The political attitudes of the City Council at the start of this period were resolutely ‘Old Labour’. However in the years 1984-87 it could be characterised as ‘Hard Left’, adopting confrontational policies towards the Thatcher government (though never quite as extreme as the position of Militant Tendency in Liverpool during the same period). In this period the council promoted many anti-discriminatory and equality causes, but the re-election of Margaret Thatcher in 1987 for her third period in government brought about a sea-change in attitudes. The city council adjusted to a more business-friendly position, and was required to work in collaboration with private developers and the Central Manchester Development Corporation, created by the Thatcher government and given control over a significant portion of potential development land within the city centre. (Blakeley and Evans 2013). The remit of the CMDC would run until 1997, at which point urban regeneration policies shifted significantly with the election of the New Labour government, and the alliances and projects produced in Manchester became exemplars for the Urban Task Force Report commissioned by the Blair government in 1997. (Kitchen 1997) (Rogers 1999)
‘innovative nostalgia’
A post-modern expression of industrial heritage in new buildings in Manchester came to civic prominence in 1981 in the city’s main public space Albert Square, with the construction of Heron House (Leach Rhodes and Walker). As an element in a long running master plan, (Gosling 1962) this project saw the architects abandon their earlier Miesian and Brutalist modes to produce a commercial building that referenced the inexpressive regularity of the Manchester mill, with a rough brick elevation with punched rectangular openings. A ground floor arcade presented a civic character to the square and a new processional route through the city, but might readily be seen to derive from wharf-side precedents in Manchester’s extensive canal network. This combination of new commercial space (courtyard car-park, offices and ground floor retail space) in old industrial clothes was an innovative piece of post-modern townscape that owed some slight debt to the rational architecture movement of the mid 1970s with its emphasis on the return to the sharply defined European urban block.
A more problematic example from this same early 1980s period is the Whitworth Street car-park where the concrete floors of the parking decks are concealed from the street by a window frameless brick façade which continues the height and scale of a street of late nineteenth and early twentieth century commercial warehouse and office buildings. The brick façade returns one bay along the adjoining side streets but while this might be considered a post-modern gesture, it is a common feature of the neighbouring terracotta clad Edwardian buildings such as Bridgewater House (Harry Fairhurst 1912) that adjoin it. It is therefore both contextual and, in a Venturi-like sense, ironic . (Figure 3)
The term ‘innovative nostalgia’ had been applied (by Chartered Surveyor Weekly in1983) to the publically funded ‘Old Labour’ project for the redevelopment of Central Station as G-MEX and it might now be seen as a useful term to characterise much of the work produced in this period with its contradictory combination of new and old directions. Although the planning policies in the city had taken a more conservative direction following the perceived disasters of the mass housing projects of the 1960s and 1970s, full blown post-modernism with classical features was not itself regarded as appropriate and the specific architectural language which did develop was seen as very rooted in the physical fabric of the industrial past and the aesthetically expressed idea of the ‘industrial’, creating a recognisable brand style firstly for the music business, then small scale loft-style refurbishments and eventually more corporate clients with larger projects. The influence of graphic designers for Manchester-based Factory Records, particularly Peter Saville and Trevor Johnson, and the extension of their client base outside the music industry should not be underestimated. (Figure 4)

*SHORT PROBLEM 1:*
Copy the lines of the listing below, from the line containing "The image size is (1280, 885)." through the line containing "Action: (120, 223)", with both of those lines included.

*SUPPLIED MATERIAL:*

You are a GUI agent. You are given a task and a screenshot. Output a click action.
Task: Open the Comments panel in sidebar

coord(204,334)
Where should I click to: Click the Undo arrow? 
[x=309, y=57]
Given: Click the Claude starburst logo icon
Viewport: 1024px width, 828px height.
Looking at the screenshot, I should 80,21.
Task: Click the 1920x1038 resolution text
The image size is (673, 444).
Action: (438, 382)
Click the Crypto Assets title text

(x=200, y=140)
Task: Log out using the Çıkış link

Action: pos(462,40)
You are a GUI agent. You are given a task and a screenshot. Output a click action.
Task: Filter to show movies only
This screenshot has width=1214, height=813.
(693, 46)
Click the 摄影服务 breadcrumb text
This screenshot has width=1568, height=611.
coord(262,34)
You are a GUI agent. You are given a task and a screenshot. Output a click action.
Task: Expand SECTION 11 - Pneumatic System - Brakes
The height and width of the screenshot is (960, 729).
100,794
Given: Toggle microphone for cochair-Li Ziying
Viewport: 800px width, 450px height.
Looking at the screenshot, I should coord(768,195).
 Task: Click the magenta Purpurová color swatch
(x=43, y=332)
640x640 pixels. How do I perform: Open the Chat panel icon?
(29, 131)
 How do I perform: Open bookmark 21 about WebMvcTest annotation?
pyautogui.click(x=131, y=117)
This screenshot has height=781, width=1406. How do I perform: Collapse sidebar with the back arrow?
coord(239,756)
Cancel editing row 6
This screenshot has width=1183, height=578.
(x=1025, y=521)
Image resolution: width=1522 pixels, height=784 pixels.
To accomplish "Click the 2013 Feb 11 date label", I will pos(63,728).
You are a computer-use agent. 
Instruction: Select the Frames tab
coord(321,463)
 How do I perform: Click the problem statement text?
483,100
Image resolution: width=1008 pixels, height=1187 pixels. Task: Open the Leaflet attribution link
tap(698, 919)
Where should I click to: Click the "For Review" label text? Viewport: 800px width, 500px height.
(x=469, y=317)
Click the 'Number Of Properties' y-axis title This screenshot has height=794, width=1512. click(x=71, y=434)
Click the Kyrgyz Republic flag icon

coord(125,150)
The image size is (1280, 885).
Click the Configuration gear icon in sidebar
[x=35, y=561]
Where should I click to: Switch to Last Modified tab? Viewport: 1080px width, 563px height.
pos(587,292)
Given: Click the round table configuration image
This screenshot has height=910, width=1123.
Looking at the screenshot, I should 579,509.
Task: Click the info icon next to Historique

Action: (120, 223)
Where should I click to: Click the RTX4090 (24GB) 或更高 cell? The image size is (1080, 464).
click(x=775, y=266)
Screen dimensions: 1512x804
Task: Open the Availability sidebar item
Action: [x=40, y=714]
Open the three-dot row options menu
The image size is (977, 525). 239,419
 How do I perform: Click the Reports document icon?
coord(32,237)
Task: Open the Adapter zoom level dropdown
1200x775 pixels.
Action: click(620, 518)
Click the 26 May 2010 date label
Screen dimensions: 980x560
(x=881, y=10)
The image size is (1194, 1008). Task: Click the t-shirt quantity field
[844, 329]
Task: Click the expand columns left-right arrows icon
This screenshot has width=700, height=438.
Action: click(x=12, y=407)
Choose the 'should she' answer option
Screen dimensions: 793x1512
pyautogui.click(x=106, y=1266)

*SHORT PROBLEM 2:*
Pick up the passage on Manchester's architecture and city politics right after its last sentence and keep writing it.

*EXPECTED OUTPUT 1:*
The image size is (1280, 885).
Click the Configuration gear icon in sidebar
[x=35, y=561]
Where should I click to: Switch to Last Modified tab? Viewport: 1080px width, 563px height.
pos(587,292)
Given: Click the round table configuration image
This screenshot has height=910, width=1123.
Looking at the screenshot, I should 579,509.
Task: Click the info icon next to Historique

Action: (120, 223)

*EXPECTED OUTPUT 2:*
The choice of the name ‘Factory’ had, of course, a local resonance but it was a reference to a much more prominent cultural stage. Adopted by local television personality and new music promoter Tony Wilson as a nod to the Warhol Factory and the transgressive and transdisciplinary countercultural scene in New York, it was applied first as the name of a punk era club night before it became the name of the record label with a code number FAC _ used for recordings, events or in the case of FAC 51 a nightclub. Wilson was also influenced by the Situationists, although this movement provided him with slogans and an avant-garde cachet. In terms of the Situationist exploration of marginal urban spaces as somewhere that ludic possibilities could be exploited the selection of Whitworth Street West as the location of the Haçienda nightclub (Ben Kelly 1982), between a railway viaduct and a canal was highly evocative. (Figure 5)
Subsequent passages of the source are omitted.